In a market where your target market is simultaneously dealing with currency collapse, runaway inflation, and purchasing power cannot afford anything not in a sachet, your price increase better come with a side of miracle to justify it.

Talent

But with $40 as minimum wage, talent is cheaper right? Here’s how that plays out (numbers are real):

local-currency-growth

A Nigerian employee in 2020 earns ₦75,000/month ($208 at ₦360/$1) as entry level. By 2024, through promotions and raises, their monthly comps has grown to ₦1,000,000 – that’s a 1,233% increase in local currency terms! On paper, this looks like extraordinary growth. Let’s apply the same growth rate to a Kenyan employee starting at KES 25,000 ($247 at KES 101/$1). With a 1,233% increase, they’d now be earning KES 330,000.

The Nigerian employee, despite a massive 1,233% raise in naira terms (₦75K to ₦1M), only sees their actual purchasing power increase from $208 to $602 (at ₦1,660/$1) – that’s a 189% increase in USD terms. The Kenyan employee, with the exact same percentage increase in local currency (KES 25K to KES 330K), sees their USD value income go from $247 to $2,600 (at KES 128/$1) – that actually means something when everyone is jostling for top talents.

salary-growth-usd

So yes, it’s cheaper to hire ‘labour’ in Nigeria, but world class talent will want comps similar to global standards, or at least something better than working in a denim sweatshop. Turns out you have a better chance of retaining your Kenyan talent than the Nigerian counterpart, not because you won’t try to, but because naira will try harder than you to dispose them.

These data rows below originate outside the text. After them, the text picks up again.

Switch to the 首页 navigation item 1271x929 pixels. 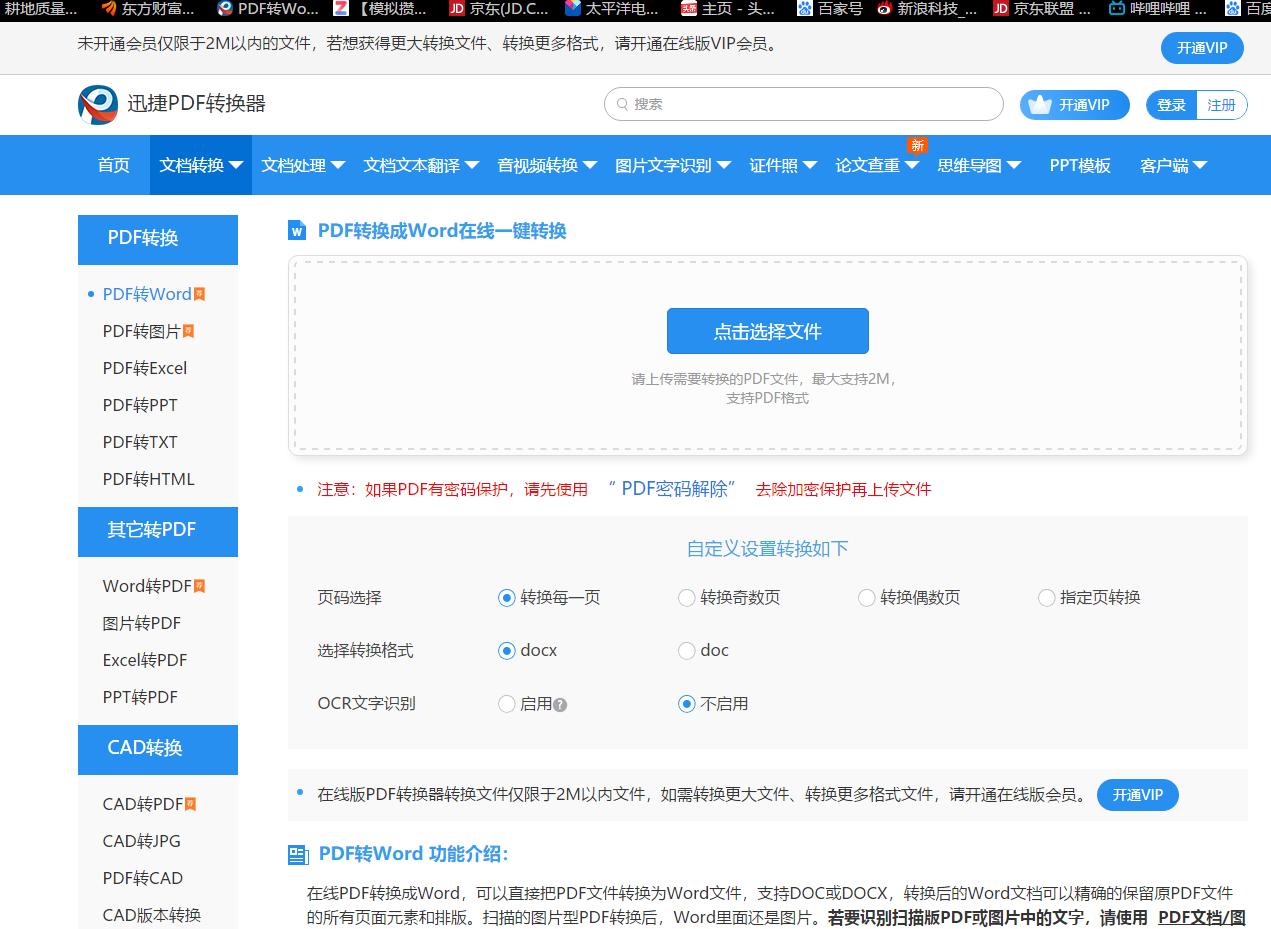coord(112,166)
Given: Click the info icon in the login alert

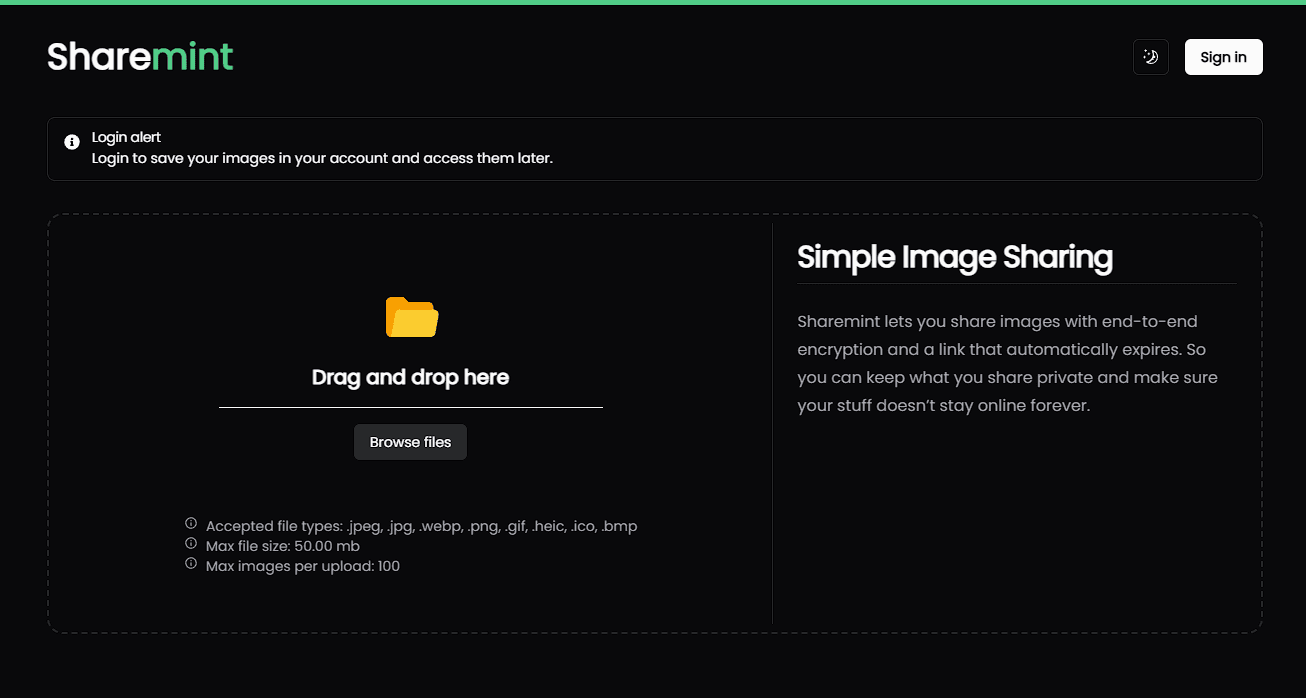Looking at the screenshot, I should point(71,142).
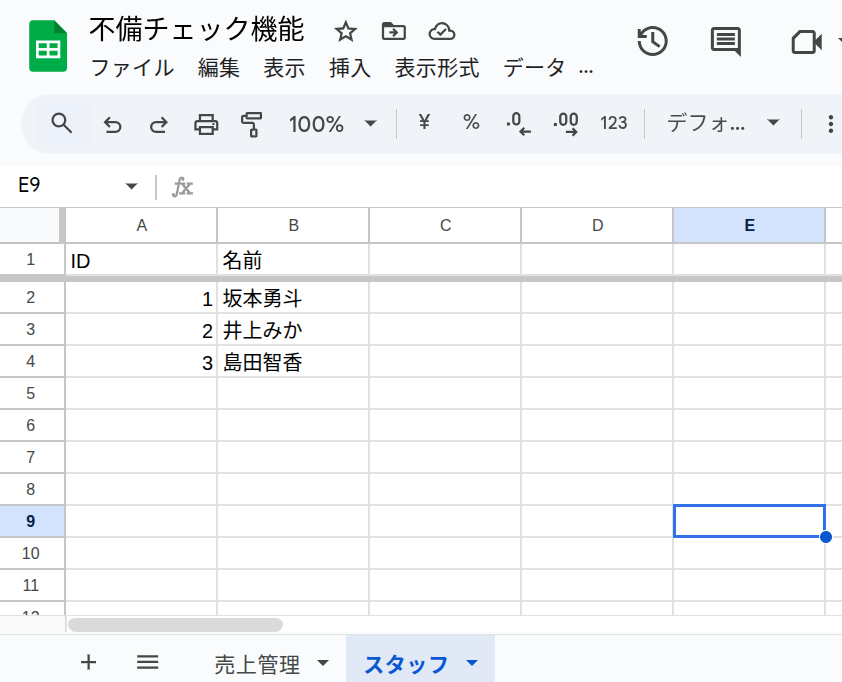Star the 不備チェック機能 spreadsheet
The width and height of the screenshot is (842, 682).
[x=345, y=32]
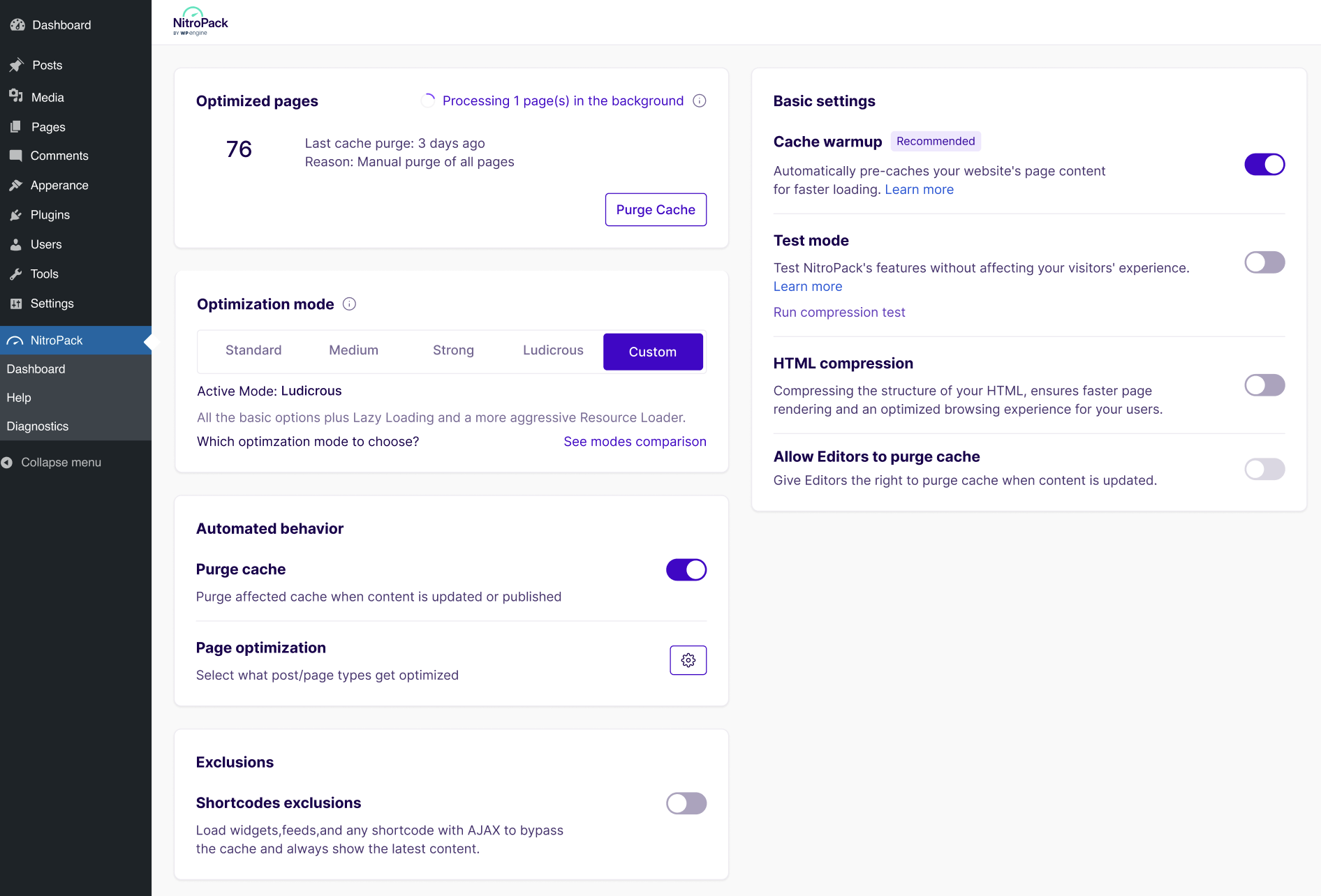This screenshot has width=1321, height=896.
Task: Click the Plugins icon in sidebar
Action: 16,215
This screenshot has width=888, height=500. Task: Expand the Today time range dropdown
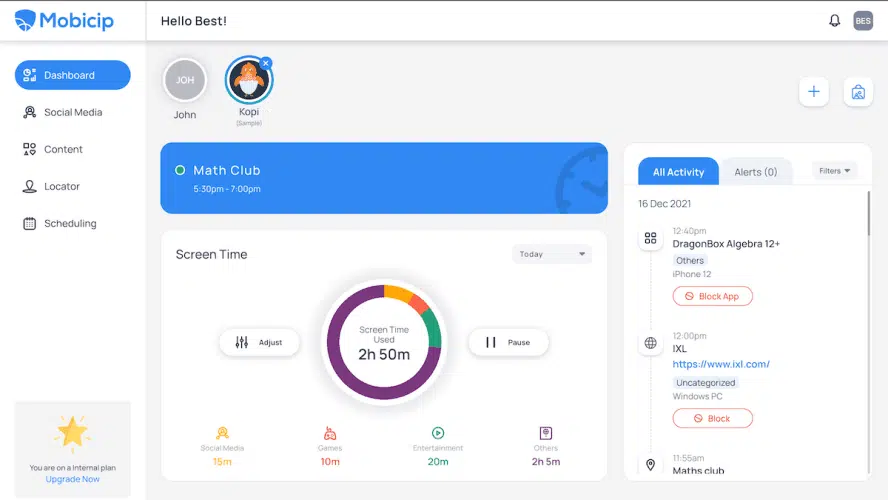tap(552, 254)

This is why retaining top talent in Nigeria has been near impossible these past years. The best comps for your talents in naira terms gets demolished by currency devaluation. When your Nigerian Head of Marketing can make 10x their income by working minimum wage shifts in Co-op South Croydon while undertaking Masters in African Studies and Culture, writing visa support letters better be a company employee incentive you offer.

This is the reality. It’s tough.

Multi-market presence isn’t just a growth imperative; it’s your best shot at staying in the game. The concept of “the African market” is a maze of 54 distinct economies, each with its own rules, risks, and bizarre twists. Building across multiple markets isn’t just smart strategy – it’s your best hedge against market risks.